[Records shown]

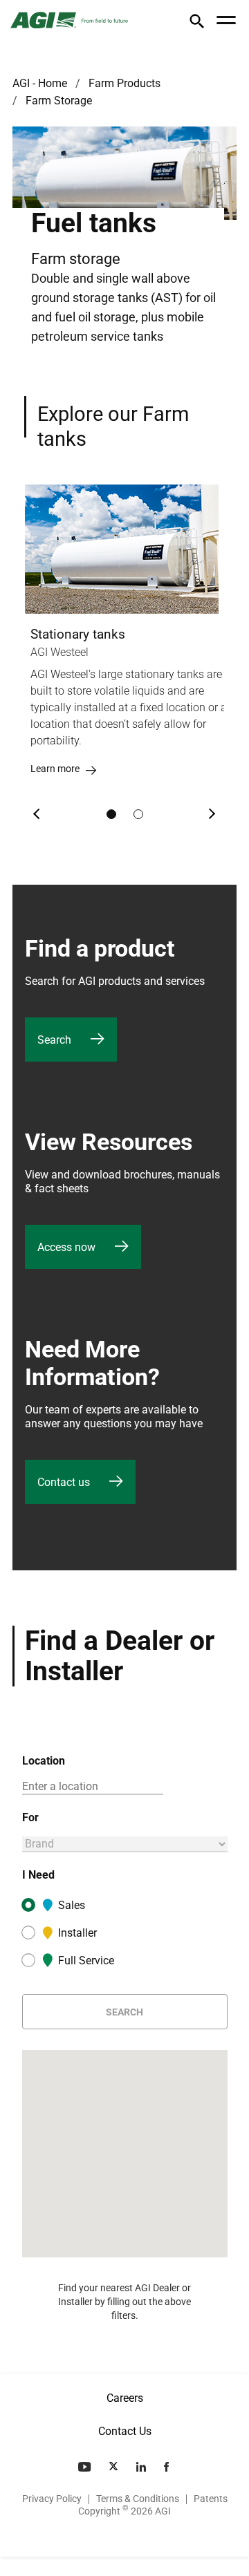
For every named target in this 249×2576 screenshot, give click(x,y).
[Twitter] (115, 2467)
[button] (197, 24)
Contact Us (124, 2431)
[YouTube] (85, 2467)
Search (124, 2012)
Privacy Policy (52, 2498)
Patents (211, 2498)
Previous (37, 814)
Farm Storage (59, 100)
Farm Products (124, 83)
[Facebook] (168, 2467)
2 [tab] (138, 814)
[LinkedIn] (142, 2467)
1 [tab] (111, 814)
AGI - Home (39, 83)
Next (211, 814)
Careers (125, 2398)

[/Records shown]
[Records shown]

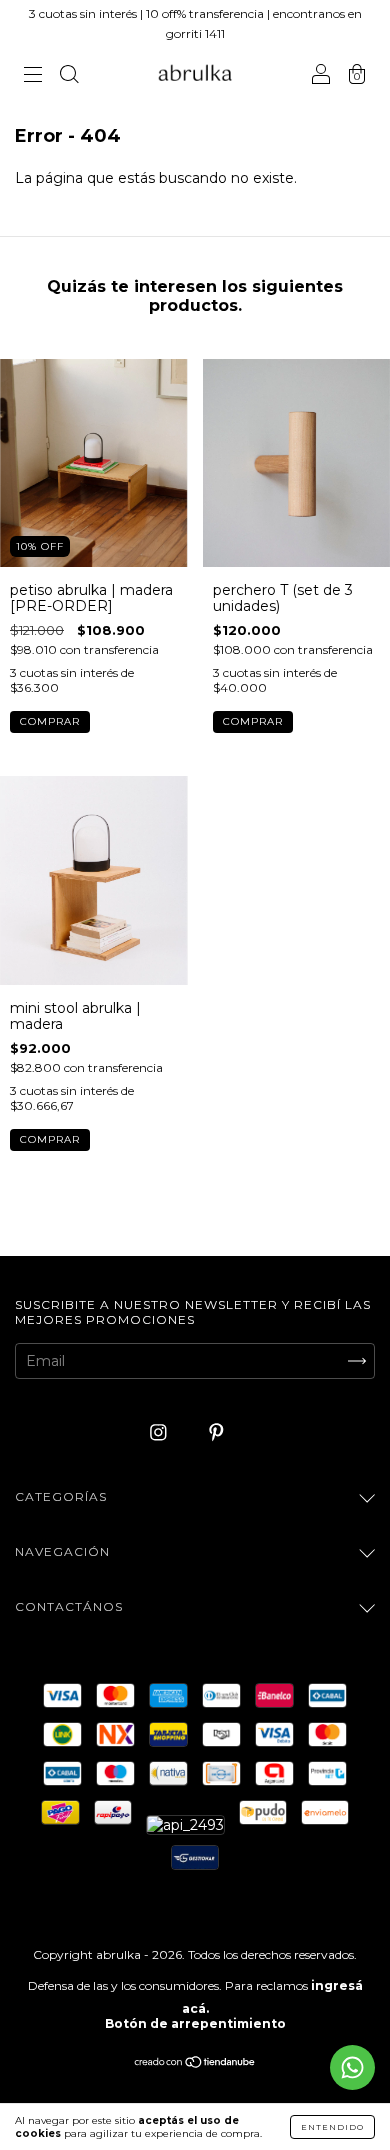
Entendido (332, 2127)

[/Records shown]
[Records shown]

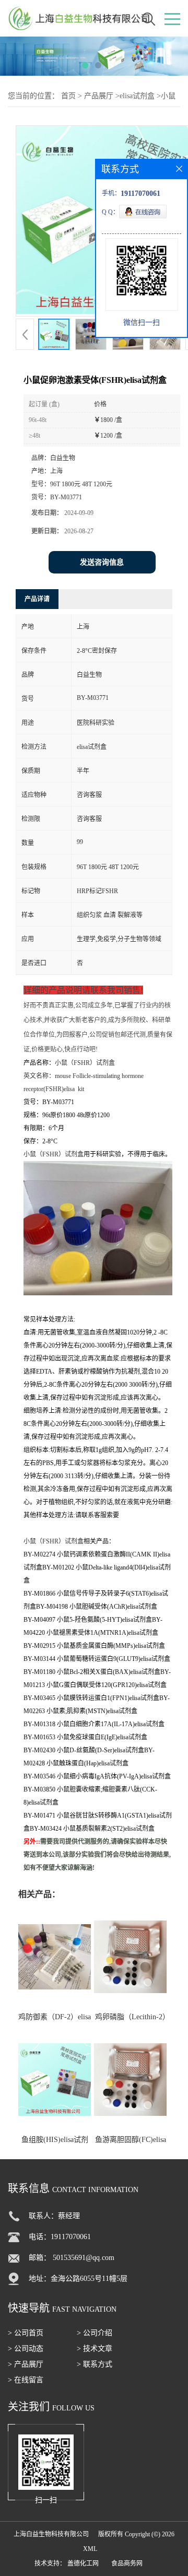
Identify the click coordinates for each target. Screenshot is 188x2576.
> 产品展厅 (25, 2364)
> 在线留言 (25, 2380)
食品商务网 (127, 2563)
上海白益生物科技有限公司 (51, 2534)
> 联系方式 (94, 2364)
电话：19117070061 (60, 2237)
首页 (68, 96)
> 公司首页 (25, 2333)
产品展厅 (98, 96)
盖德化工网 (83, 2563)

[/Records shown]

Only lines holding the word "target" are wanted here; copy each from the listing.

For every named target in this 249×2576 screenshot, give click(x,y).
Identify the click coordinates for each target. Screenshot is 188x2576.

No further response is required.